[Extract]

There was also a control arm, in which people just got daily feedback with no financial incentive.
HLM: Which group performed best?
Patel: The loss arm achieved their goal about 45% of the time, which was 15% higher than the control group. It is statistically significant.
The control arm achieved their goal about 30% of the time.
The lottery arm achieved their goal 35 to 36% of the time, which is slightly higher, but statistically no different from not paying them at all, which was very interesting. We found that paying people $1.40 a day to achieve a fitness goal was really no different from not paying them at all.
HLM: What are some takeaways from your study that can help HR teams design better wellness program incentives?
Patel: There are a couple of key takeaways from our study. The first is that many people are interested in using incentives, but they often don't pay enough attention to how they design of these incentives. Our study found that design is critical to success.
More specifically, we can leverage insights from behavioral economics. From that area of study, we know more people are motivated by losses and engaged by variable rewards more than they are by constant rewards. Also, they want to be rewarded now, in the present; people want immediate gratification.

[/Extract]

- **What to do**
(1) Answer these questions about the interview:
(a) What did people in the control arm receive?
(b) How often did the loss arm achieve their goal?
(c) How much were people paid a day to achieve a fitness goal?
(2) Copy the interview passage from "Patel: There are" up to and including "critical to success.", changing "critical" to "essential".

[Information shown]

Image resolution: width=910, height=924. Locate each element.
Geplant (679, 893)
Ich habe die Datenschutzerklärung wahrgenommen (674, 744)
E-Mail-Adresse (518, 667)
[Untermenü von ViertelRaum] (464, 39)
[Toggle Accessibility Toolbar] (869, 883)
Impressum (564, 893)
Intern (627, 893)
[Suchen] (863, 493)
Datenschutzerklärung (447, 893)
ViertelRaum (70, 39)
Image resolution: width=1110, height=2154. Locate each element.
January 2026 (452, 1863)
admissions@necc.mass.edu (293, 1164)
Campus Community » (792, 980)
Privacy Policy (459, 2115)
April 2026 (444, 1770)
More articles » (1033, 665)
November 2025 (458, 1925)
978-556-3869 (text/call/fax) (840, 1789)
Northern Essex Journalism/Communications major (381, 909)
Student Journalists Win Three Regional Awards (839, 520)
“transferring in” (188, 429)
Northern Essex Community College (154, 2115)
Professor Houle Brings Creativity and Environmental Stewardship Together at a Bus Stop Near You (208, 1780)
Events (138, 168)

[/Information shown]

- **Outputs in order**
(1)
(a) Daily feedback with no financial incentive.
(b) About 45% of the time.
(c) $1.40.

(2)
Patel: There are a couple of key takeaways from our study. The first is that many people are interested in using incentives, but they often don't pay enough attention to how they design of these incentives. Our study found that design is essential to success.